Question

During the electrolysis of fused NaCl at anode
(A) $C{{l}^{-}}$ Ions are oxidised
(B) $C{{l}^{-}}$ Ions are reduced
(C) $N{{a}^{-}}$ Ions are oxidised
(D) $N{{a}^{+}}$ Ions are reduced

Answer 1

Hint: The electrolysis of fused NaCl is used for the production of metallic Na. Oxidation takes place at anode and reduction takes place at cathode.

Complete Solution:
The electrolysis of molten or fused NaCl is done above the temperature of 801$^{o}C$. Electric current is allowed to pass through the molten salt when the two electrodes are introduced. Then the chemical reaction takes place at the electrodes.
- The solution of NaCl or sodium chloride contains $N{{a}^{+}}$ and $C{{l}^{-}}$ ions but besides these ions there is also ${{H}^{+}}$ and $O{{H}^{-}}$ ions due to the ionization of water. But if we compare the number of ions of water molecules to the number of ions of NaCl, the number of ions of water molecules is small because water is a weak electrolyte.
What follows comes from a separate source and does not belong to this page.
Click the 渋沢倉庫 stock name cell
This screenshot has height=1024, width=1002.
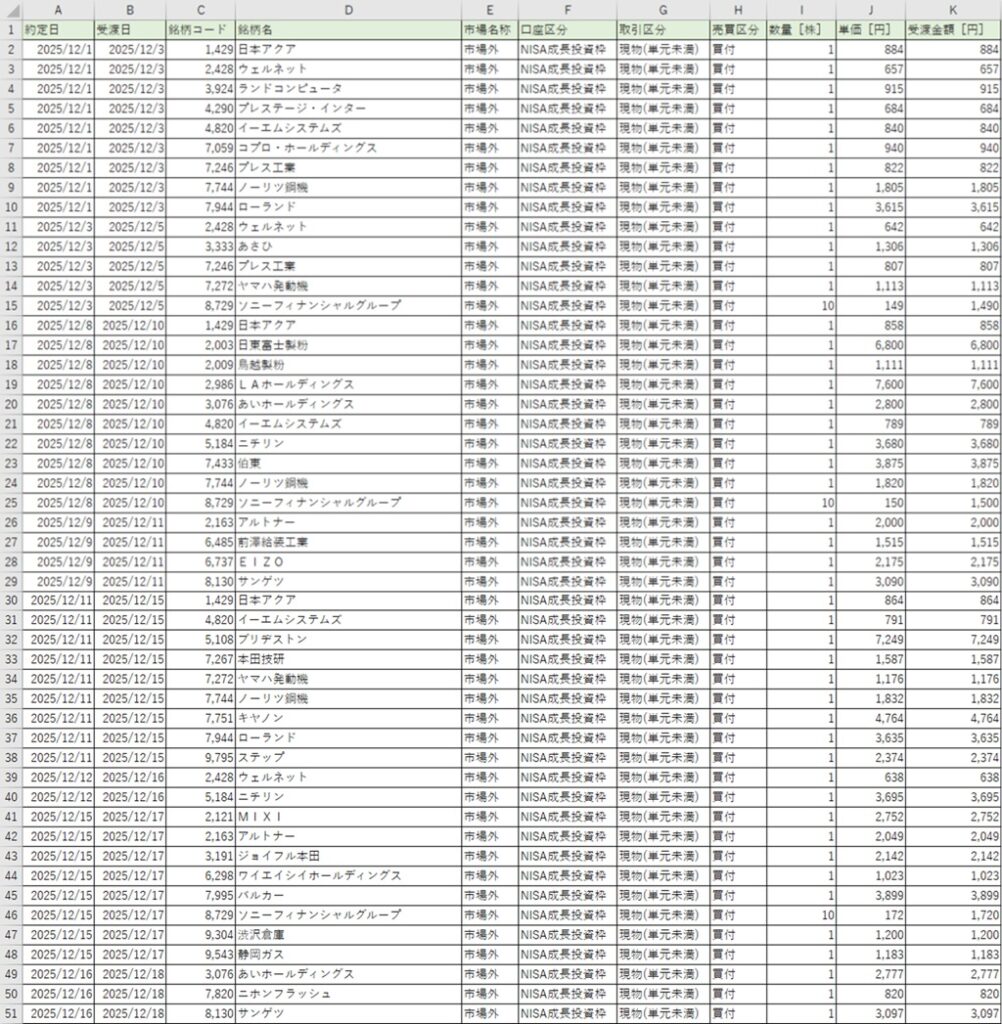point(347,934)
When electric current is passed through the solution a potential difference is established across the two electrodes, $N{{a}^{+}}$ and ${{H}^{+}}$ ions moves towards the cathode and $C{{l}^{-}}$ and $O{{H}^{-}}$ ions moves towards the anode.
- At cathode, reduction of $N{{a}^{+}}$ ion takes place and reduces $N{{a}^{+}}$ to sodium metal.
Reaction at cathode, sodium ion is reduced to sodium metal-
\[N{{a}^{+}}+{{e}^{-}}\to Na\]

At cathode, oxidation of $C{{l}^{-}}$ ion takes place and oxidizes $C{{l}^{-}}$ to chlorine gas.
Reaction at anode production of chlorine gas,
$C{{l}^{-}}\to \dfrac{1}{2}C{{l}_{2}}+{{e}^{-}}$

So, the correct answer is “Option A”.

Note: Pay attention to the question whether molten or aqueous NaCl is mentioned because for the electrolysis of Aqueous NaCl, Hydrogen gas is produced instead or sodium and reduction of water takes place at cathode.